The experience caused me to think of the construction of Integris Health’s new hospital in Yukon, which has a heavy emphasis on outpatient care. I was struck by how far the health care industry has evolved from the early part of my career.
At that point, in the `70s and `80s, outpatient care in a hospital was pretty much an afterthought. After planning for development of inpatient services, if there was money left over, health care organizations might include some outpatient services.
In this era, we might now ask what would drive such a remarkable change in a relatively short period of time.
The answer is deceptively simple. One of my old health care administration professors used to instruct his students plainly, “Remember, form follows prepayment.”
By this he meant that all facilities and services would be developed where there are established insurance payments to cover care. When I began my career in health care administration in the early `70s, insurance was inpatient oriented.
In fact, I remember patients having their molars removed, then staying two or three days in a hospital. If hospitals and doctors were going to get insurance companies to pay, care had to be delivered in an inpatient setting. During the same era, psychiatric and drug rehabilitation facilities flourished. Then government reimbursement dried up, and many of these facilities disappeared.
But money isn’t the only driving force for change. Tuberculosis sanitariums used to dot the nation. Science conquered tuberculosis, and these sanitariums no longer exist. So our evolving health care system responds to a combination of financial and technological pressures.
I suspect insurance companies’ motive for the inpatient model was the theory that insurance should only pay for the most serious of problems. And because the insurance companies focused on inpatient care, the medical system often convinced itself that everything had to be treated as an inpatient problem, no matter the lack of risk or severity.
This system worked because inpatient care was far less expensive at the time. Now, some three decades later, the reverse is true. Unless a patient is seriously ill, insurance companies won’t pay for inpatient stays. Because of my professor’s truism, the design of our national health care system has subtly shifted to meet these new forms of insurance payments.
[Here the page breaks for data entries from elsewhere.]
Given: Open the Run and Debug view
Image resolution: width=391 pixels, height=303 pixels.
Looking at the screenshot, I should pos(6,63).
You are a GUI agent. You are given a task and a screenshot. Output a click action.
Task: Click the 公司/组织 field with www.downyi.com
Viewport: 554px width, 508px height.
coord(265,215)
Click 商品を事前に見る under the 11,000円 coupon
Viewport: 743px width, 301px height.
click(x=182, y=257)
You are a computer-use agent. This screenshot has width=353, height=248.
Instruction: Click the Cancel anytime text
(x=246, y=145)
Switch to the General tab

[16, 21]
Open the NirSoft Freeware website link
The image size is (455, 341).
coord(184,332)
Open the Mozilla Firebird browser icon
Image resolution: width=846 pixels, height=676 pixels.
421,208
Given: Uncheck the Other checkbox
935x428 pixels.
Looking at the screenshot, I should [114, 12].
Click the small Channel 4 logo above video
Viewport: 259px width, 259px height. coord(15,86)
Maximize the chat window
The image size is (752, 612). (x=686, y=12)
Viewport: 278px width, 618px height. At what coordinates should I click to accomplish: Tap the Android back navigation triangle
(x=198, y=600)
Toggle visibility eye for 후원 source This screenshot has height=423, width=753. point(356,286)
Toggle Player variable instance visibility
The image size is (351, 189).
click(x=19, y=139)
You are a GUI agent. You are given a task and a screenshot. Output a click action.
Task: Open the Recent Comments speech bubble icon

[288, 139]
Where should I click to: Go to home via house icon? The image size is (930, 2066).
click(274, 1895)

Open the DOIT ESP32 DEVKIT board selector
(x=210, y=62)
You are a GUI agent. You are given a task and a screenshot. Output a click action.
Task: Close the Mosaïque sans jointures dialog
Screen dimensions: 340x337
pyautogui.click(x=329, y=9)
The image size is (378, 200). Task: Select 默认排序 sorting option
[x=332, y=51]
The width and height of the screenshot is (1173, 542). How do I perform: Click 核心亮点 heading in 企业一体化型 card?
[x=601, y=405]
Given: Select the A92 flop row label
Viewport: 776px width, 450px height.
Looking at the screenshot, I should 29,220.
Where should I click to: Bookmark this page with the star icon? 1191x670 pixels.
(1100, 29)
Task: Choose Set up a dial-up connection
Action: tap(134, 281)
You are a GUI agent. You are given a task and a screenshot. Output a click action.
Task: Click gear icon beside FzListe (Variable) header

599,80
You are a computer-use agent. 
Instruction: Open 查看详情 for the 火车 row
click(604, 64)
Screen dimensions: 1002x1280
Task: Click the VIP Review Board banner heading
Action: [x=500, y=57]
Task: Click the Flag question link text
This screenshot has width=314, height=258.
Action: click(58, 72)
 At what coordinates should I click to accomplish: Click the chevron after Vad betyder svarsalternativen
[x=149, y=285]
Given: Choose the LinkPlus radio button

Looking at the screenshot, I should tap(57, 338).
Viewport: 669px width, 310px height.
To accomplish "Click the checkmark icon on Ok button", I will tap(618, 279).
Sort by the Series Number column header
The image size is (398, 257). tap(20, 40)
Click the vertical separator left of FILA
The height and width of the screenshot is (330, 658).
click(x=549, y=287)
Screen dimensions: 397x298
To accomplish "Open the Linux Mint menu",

Procedures are now routinely performed in doctors’ offices that at one time would never have been done (minor surgery or chemotherapy, for example) because they were viewed as too risky or because they wouldn’t be reimbursed properly.
Certainly we’ve learned how to manage risk better.
But insurance companies have figured out that care can be delivered cheaper and more effectively in outpatient settings. Health care systems like Baylor in Dallas have discovered a large portion of their revenues will be outpatient, so they’re building facilities that are completely outpatient-driven, with no inpatient support.
Even mentioning this kind of facility 20 years ago would have been considered ridiculous.
If the health care system has responded to changes in reimbursement, can we predict equally dramatic changes in the next few decades? I suspect the truism will hold.
I predict we’ll see hospitals almost totally focused on the most acute cases, patients experiencing major trauma, such as burn victims or those needing organ transplants.
As science becomes more refined, insurance companies will recognize this trend. And it will become even less attractive for providers and patients alike to consider hospitalization for what we consider today to be serious medical conditions.